**STUDY QUESTIONS:**
1. From the course page, list everything that the written and oral presentation is meant to cover.
2. Quote the course page from "North Terrace Campus - Semester" to "methodologies, and outcomes.".
3. Write what comes next in the course page, picking up after its final line.

**SUPPLIED TEXT:**
COMP SCI 7209 - Big Data Analysis and Project

North Terrace Campus - Semester 2 - 2021

In this course, you will complete a medium-scale data science project. This project will involve evaluating, selecting and applying relevant data science techniques, principles and theory to a data science problem. Working with a real-world dataset, you will further develop your data science skills and knowledge and demonstrate autonomy, initiative and accountability. You will need to reflect on the nature of your data and identify any social and ethical concerns and identify appropriate ethical frameworks for data management. As part of the course you will deliver a written and oral presentation of your project design, plan, methodologies, and outcomes.

  • General Course Information
    Course Details
    Course Code COMP SCI 7209
    Course Big Data Analysis and Project
    Coordinating Unit Computer Science
    Term Semester 2
    Level Postgraduate Coursework
    Location/s North Terrace Campus
    Units 3
    Contact Up to 2 hours per week
    Available for Study Abroad and Exchange N
    Restrictions Master of Data Science only
    Assessment Written exam and/or assignments
    Course Staff

    Course Coordinator: Dr Wei Zhang

    Course Timetable

    The full timetable of all activities for this course can be accessed from Course Planner.

**THE DATA:**

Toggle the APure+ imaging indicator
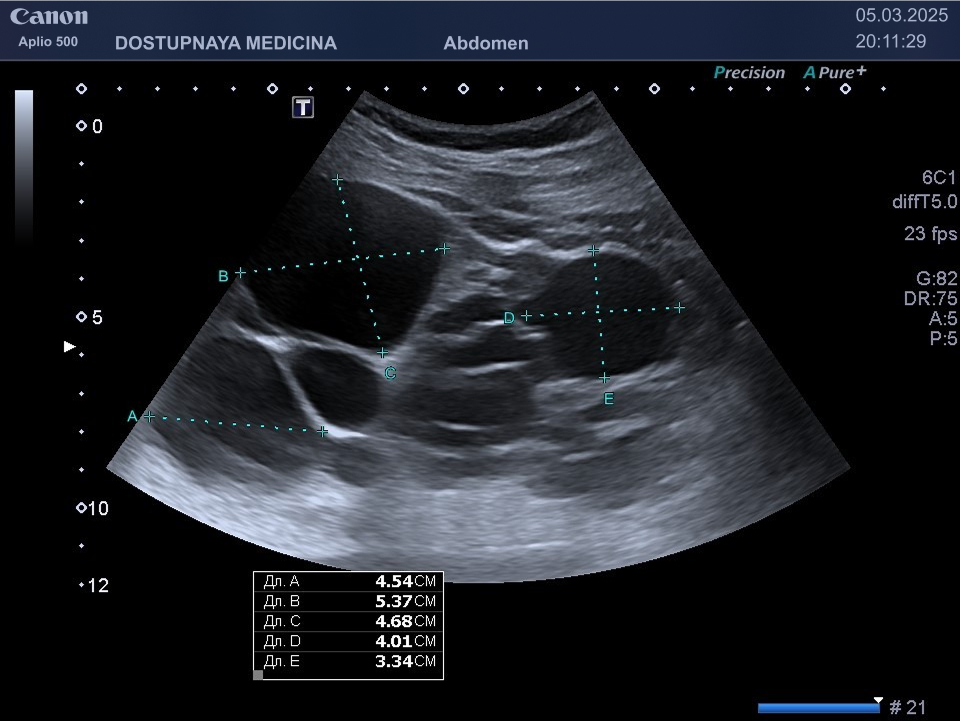Image resolution: width=960 pixels, height=722 pixels. point(834,72)
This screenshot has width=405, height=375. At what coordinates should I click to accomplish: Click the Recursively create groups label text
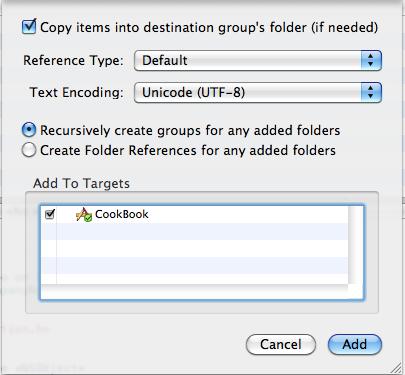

**REPLIES:**
1.
project design
plan
methodologies
outcomes

2.
North Terrace Campus - Semester 2 - 2021

In this course, you will complete a medium-scale data science project. This project will involve evaluating, selecting and applying relevant data science techniques, principles and theory to a data science problem. Working with a real-world dataset, you will further develop your data science skills and knowledge and demonstrate autonomy, initiative and accountability. You will need to reflect on the nature of your data and identify any social and ethical concerns and identify appropriate ethical frameworks for data management. As part of the course you will deliver a written and oral presentation of your project design, plan, methodologies, and outcomes.

3.
  • Learning Outcomes
    Course Learning Outcomes
    On successful completion of this course students will be able to:

    1. Evaluate, select and apply data analysis techniques, principles and theory;
    2. Develop algorithms for the statistical analysis of big data;
    3. Plan and execute a project;
    4. Work autonomously using your own initiative;

    University Graduate Attributes

    This course will provide students with an opportunity to develop the Graduate Attribute(s) specified below:

    University Graduate Attribute Course Learning Outcome(s)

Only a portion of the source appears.